Please don't take this question as another "legacy vs modern OpenGL" topic because I was unable to find an answer that suits my situation on the web although I really learned a lot by just reading answers on stackoverflow and such.

Cornix

It really depends on your needs.
If all you want to do is program simple applications then legacy is completely fine. Just keep in mind that the performance is rather bad and you can not use it for mobile devices.

Furthermore, if your graphics card does not support modern openGL then you have not much of a choice.

TheBoneJarmer

Thanks for the reply! Well, than I'll stick with legacy for now because of my hardware. There is one more thing though I'm interested in for the future. It has to do with what I said before. I think modern opengl is too complicated for me to understand right now. Would you suggest to get along with legacy opengl first so I have less troubles learning modern opengl? Or are they that much different?

Afaik, the rendering pipeline is different in many ways. Things like glBegin, glVertex is not used anymore and instead arrays of vertices or something like that.

Cornix

They are completely different.
Some of the basics are still the same, learning these is needed no matter what, but the way you use them is completely different.

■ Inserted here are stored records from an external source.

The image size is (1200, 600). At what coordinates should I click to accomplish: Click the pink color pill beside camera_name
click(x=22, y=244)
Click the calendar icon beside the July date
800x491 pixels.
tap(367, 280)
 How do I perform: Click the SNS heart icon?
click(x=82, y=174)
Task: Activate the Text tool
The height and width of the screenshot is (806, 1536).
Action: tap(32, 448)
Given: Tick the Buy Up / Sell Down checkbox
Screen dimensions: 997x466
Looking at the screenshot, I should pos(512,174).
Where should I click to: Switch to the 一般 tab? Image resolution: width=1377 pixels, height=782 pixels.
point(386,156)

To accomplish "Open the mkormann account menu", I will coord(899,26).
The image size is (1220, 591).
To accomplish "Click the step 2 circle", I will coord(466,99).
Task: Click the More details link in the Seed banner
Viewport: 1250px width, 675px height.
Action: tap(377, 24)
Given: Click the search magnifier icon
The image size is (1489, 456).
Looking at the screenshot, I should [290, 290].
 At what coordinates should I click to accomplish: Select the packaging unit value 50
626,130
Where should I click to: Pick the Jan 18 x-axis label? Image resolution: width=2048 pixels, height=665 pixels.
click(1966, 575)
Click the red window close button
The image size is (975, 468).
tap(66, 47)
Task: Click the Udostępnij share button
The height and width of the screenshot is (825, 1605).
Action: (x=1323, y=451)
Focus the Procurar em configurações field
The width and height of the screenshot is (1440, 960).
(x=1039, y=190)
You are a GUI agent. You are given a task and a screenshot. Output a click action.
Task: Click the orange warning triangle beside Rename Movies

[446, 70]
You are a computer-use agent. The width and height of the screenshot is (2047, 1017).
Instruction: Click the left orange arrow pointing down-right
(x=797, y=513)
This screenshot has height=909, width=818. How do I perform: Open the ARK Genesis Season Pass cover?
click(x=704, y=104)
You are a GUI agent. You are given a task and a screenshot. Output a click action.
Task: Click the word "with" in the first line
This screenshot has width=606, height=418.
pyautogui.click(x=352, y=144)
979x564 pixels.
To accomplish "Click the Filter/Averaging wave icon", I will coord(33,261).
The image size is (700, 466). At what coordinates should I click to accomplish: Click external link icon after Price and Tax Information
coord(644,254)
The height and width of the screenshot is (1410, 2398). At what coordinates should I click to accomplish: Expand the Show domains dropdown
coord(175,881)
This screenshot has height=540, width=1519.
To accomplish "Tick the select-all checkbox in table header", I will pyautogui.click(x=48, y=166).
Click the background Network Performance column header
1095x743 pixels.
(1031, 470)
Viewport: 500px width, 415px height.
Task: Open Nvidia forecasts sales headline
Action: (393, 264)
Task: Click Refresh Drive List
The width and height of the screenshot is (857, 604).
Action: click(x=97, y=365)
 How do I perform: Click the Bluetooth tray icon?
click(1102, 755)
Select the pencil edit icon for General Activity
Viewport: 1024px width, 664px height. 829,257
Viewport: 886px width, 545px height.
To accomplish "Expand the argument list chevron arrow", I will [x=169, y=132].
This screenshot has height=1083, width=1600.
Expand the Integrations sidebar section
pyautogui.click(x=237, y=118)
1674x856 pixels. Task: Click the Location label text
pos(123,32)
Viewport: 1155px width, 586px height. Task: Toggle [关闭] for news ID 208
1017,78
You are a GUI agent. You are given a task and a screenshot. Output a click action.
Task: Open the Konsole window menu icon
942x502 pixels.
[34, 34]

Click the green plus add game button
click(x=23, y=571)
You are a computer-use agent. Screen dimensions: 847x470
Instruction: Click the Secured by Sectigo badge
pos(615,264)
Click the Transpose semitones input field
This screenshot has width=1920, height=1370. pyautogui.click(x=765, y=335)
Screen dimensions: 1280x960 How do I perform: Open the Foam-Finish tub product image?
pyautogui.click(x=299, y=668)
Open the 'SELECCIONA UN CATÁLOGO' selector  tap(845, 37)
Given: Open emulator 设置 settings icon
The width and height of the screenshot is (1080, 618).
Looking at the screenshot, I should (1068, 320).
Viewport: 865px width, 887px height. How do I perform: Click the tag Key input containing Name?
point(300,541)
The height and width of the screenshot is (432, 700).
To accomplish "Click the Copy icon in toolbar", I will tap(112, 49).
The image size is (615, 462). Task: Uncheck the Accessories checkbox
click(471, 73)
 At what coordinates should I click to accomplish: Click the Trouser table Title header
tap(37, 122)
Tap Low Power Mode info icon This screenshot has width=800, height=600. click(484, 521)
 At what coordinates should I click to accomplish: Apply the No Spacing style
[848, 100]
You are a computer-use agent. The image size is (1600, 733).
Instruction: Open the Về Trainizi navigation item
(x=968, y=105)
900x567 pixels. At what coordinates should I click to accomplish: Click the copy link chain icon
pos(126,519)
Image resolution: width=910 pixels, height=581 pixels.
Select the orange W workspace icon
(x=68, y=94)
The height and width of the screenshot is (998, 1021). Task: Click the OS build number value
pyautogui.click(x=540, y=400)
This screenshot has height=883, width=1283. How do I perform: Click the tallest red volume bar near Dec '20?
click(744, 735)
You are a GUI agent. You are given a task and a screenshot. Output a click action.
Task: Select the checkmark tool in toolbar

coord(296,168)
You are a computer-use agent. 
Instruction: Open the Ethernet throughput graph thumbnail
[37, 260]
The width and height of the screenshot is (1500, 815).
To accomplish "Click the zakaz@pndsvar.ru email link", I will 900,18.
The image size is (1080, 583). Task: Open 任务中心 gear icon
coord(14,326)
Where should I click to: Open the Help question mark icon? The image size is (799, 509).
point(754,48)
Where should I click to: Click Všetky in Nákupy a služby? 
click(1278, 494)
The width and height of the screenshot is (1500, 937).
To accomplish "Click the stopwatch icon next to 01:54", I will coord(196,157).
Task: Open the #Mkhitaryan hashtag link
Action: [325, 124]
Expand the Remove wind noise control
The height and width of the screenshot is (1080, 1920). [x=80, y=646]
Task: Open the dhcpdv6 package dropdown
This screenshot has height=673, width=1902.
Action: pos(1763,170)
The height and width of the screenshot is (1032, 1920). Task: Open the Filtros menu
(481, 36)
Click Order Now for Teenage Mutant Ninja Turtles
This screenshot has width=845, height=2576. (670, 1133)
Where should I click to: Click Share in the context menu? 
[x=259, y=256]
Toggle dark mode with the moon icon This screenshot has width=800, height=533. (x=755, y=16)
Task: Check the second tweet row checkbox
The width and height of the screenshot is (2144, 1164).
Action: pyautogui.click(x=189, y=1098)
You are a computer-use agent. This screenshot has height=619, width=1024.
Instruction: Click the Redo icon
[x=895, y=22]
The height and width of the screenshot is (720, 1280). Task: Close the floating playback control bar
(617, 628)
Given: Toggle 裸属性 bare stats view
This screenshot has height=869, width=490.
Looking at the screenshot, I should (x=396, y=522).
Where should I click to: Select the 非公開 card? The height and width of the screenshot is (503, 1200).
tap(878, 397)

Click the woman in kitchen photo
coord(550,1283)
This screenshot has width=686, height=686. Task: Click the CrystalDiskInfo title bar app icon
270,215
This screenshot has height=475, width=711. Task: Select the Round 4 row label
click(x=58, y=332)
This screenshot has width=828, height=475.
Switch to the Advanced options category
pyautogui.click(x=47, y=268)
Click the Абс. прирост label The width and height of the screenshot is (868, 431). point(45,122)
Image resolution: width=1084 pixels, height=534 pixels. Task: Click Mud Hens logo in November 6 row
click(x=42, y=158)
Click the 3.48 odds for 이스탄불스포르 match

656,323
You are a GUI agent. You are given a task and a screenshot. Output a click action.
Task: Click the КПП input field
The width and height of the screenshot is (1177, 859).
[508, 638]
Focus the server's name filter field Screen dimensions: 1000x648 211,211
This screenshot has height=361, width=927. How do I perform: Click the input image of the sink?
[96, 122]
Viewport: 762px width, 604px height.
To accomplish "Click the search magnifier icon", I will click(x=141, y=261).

In legacy openGL you have the fixed functionality pipeline, in modern openGL you write your own custom shaders and define what kinds of inputs you want to sent to the graphics card.

TheBoneJarmer

Ah okay. I suppose it is not a complete waste of time to learn legacy then. However, since my hardware limits me to legacy opengl, how can I get the best performance out of opengl 2? I started first with plain glBegin..glEnd commands. For a pyramid it works fine but when I tried to draw 1000 spheres my fps rate got cut in half while with directx I could draw 10000 spheres without a single fps drop. That is when I learnt how to use display lists. They were much faster and my fps did not drop. However, I saw some answers on stackoverflow saying those were bad as well. I also read a lot of stuff about fbo's, vbo's and such. I'm going to search some tutorials about them soon, but can someone describe in short what they are and what they do?

Cornix

VBO's are the way to go. They are still used with modern OpenGL but they were introduced with version 1.5.